The clowns have been providing much-needed levity in the crowded Bangladesh camps, where hundreds of thousands of traumatised Rohingya children spend long days in bleak and difficult conditions.
Mohammad Noor lives with his mother and three siblings in a makeshift shanty in the teeming Kutupalong camp, where a lack of food and water means a constant struggle to survive.
The 10-year-old fled Myanmar in October after his father was killed in brutal violence by the army that the United Nations has likened to ethnic cleansing.
The impromptu circus in a dusty clearing is a welcome distraction from the horror at home.
“It is hilarious. I have never seen anything like it. My friends and I were just laughing and laughing,” he said, as a quartet of painted clowns performed skits before a huge gathered crowd.
Theatre groups in Bangladesh have a record of using “drama therapy” to lift spirits in the most depressing of circumstances.

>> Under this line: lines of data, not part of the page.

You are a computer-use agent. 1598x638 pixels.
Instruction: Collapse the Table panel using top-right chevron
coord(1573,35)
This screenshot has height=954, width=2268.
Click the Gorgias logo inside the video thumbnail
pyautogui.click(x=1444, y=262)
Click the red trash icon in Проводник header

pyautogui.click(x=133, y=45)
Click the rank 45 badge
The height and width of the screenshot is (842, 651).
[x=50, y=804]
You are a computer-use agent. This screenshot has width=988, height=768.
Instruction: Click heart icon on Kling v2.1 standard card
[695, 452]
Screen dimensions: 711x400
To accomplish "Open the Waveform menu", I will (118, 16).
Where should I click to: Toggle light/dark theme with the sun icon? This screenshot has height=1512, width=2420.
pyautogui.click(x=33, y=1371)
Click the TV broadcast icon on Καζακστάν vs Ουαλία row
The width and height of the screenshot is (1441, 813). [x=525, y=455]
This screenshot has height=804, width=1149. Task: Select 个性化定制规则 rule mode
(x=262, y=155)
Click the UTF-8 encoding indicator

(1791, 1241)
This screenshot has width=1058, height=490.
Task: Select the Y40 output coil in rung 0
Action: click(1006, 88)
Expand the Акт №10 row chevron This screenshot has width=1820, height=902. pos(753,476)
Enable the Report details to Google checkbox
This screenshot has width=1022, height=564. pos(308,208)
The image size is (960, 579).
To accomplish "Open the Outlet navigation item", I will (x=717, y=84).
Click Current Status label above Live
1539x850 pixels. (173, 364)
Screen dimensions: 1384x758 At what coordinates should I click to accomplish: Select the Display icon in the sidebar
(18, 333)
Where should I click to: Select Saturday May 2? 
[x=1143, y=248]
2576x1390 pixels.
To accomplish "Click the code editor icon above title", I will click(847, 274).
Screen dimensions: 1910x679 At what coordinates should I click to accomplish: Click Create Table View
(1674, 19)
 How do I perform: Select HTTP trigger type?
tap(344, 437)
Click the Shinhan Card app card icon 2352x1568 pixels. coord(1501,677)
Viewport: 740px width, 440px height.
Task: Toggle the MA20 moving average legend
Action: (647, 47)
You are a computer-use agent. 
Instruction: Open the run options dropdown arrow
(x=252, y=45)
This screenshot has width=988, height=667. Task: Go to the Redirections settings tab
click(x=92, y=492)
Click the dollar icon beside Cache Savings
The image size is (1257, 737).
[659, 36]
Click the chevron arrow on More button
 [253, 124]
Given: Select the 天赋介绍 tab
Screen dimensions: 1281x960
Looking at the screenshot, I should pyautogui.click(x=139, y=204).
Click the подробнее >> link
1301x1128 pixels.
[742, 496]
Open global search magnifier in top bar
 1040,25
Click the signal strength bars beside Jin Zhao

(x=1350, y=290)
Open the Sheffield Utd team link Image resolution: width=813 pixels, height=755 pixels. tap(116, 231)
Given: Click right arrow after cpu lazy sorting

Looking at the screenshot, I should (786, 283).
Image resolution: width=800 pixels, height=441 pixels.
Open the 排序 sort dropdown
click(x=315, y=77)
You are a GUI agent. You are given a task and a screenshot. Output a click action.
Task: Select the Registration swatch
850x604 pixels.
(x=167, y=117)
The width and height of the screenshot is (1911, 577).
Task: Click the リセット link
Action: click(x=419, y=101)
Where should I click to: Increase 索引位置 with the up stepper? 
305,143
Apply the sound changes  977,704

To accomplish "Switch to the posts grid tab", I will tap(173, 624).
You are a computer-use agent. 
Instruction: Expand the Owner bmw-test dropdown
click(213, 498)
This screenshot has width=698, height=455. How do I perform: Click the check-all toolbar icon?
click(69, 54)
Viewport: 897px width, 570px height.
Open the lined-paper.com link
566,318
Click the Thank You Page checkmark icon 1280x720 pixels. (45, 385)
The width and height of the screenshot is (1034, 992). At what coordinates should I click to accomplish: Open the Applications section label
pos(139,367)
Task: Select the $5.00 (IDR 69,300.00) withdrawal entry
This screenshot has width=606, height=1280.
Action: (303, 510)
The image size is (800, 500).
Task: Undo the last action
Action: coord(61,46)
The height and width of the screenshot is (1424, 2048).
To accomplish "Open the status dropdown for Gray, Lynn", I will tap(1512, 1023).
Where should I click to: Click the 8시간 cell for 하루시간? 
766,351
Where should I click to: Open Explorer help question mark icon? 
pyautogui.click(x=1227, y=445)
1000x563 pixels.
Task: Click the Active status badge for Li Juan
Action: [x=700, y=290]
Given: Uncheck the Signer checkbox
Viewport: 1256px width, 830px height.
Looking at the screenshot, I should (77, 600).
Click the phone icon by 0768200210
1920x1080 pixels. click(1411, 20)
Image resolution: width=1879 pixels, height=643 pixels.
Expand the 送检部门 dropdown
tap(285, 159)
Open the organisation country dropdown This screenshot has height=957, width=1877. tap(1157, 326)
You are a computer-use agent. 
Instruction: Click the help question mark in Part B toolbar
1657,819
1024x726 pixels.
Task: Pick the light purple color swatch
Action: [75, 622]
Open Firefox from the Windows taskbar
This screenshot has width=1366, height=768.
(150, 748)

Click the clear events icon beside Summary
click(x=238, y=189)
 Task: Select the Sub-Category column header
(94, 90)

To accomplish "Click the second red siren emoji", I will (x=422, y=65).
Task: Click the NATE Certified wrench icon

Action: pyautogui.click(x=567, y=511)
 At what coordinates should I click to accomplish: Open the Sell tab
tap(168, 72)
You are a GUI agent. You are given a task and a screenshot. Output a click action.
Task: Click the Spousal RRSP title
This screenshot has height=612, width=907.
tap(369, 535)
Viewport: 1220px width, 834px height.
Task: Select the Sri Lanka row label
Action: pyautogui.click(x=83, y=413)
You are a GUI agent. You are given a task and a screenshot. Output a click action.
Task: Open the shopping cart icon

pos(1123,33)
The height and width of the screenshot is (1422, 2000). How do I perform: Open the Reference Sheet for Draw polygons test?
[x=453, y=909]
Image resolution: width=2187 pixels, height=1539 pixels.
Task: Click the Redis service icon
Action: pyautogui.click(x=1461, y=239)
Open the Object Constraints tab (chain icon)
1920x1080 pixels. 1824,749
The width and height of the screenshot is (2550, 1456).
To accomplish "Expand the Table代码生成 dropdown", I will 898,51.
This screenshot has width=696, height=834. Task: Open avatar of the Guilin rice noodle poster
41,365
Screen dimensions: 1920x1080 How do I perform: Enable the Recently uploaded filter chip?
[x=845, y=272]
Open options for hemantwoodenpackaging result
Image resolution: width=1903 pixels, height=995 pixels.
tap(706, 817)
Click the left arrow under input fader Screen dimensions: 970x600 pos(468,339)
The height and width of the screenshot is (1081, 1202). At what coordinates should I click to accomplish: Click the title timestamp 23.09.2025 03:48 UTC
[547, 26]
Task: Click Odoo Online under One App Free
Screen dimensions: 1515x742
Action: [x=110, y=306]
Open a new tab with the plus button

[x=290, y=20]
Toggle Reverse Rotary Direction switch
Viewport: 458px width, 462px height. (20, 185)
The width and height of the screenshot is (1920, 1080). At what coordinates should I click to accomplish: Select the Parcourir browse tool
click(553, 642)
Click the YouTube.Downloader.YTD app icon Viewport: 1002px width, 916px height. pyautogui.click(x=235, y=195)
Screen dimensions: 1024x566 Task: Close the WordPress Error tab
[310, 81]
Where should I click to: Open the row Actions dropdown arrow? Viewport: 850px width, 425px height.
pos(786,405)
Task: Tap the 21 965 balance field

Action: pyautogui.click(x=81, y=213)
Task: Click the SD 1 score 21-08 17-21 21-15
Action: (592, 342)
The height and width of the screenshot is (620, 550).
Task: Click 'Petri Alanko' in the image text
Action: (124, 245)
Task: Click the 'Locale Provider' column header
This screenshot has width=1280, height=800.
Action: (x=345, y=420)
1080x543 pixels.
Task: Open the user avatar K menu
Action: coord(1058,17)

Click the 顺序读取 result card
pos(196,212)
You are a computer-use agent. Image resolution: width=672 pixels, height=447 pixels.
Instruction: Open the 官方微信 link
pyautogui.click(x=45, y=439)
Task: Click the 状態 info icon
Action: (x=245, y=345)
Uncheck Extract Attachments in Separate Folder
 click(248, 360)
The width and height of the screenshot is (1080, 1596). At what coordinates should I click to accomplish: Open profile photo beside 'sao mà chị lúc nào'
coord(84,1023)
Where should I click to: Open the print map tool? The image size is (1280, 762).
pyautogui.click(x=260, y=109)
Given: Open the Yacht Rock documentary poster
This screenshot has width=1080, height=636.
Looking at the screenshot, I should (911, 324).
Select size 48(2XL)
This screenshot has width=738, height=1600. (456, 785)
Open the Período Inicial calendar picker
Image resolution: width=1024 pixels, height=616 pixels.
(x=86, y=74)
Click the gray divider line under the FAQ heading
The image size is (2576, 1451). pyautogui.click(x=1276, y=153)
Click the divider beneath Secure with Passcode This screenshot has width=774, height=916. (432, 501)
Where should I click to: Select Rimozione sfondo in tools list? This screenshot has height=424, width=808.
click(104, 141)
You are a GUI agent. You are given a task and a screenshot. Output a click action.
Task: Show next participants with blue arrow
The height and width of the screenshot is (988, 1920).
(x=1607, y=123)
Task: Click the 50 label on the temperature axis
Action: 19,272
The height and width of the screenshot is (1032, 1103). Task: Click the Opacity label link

One troupe performed for the survivors of a factory collapse in 2013 that killed 1,100 garment workers, while another hosted shows in a small village in Bangladesh’s south that lost nearly 50 children in a tragic road accident.
In the Rohingya camps, where many lie sick or injured mourning the death of family and loss of their homelands, laughter is sorely needed.
“Our sole aim is to bring laughter to the Rohingya,” said Rina Akter Putul, a veteran acrobat and the lone female member of the group.
“Making people laugh is a tough job, especially for those who lost their parents in the conflict.”
The UN estimates 60% of the more than 600,000 refugees to arrive in Bangladesh since late August are children.
Many crossed the border alone from their villages in Myanmar’s westernmost Rakhine State after their parents were murdered and communities driven out by state-sanctioned violence.
Charities on the ground say children are in dire need of emotional and mental support after enduring such trauma on their difficult journeys.
“I am sure our show will live in their memory for some time. It won’t erase their scars, but it will boost their confidence,” said Faker Ali, an acrobat who has worked in drama therapy for more than two decades.
But it’s not just the children who benefit from the visiting performers.
Among the spectators who flocked to a recent show were countless elderly Rohingya refugees, clapping and smiling as the acrobats whirred rings and bars.
Life has been a gruelling quest to survive for older generations of the stateless Muslim minority. Many have escaped past pogroms in Rakhine and lost family and friends in bitter cycles of ethnic violence.
Rohingya are a reviled minority in Myanmar and are denied citizenship, education and opportunity by the Buddhist-majority government that regards them as illegal outsiders.
Most have enjoyed few if any luxuries in their lives – making the circus performance all the more thrilling.
“We hardly have any fun,” said Nesar Ahmed, 38. Even during major Islamic festivals and weddings, there is little in the way of entertainment, he added.
“Life in Arakan (Rakhine) is grim,” Khairul Amin, a 63-year-old grandfather, said as a boisterous crowd, young and old, jostled to meet the visiting clowns.
“There is no television and no cinema or theatre. And there is this constant fear you’ll be killed or arrested by the military.”
Seated for the show with her youngest child on her lap, Rehana smiled and laughed, saying: “Never in my life have I seen such fun.”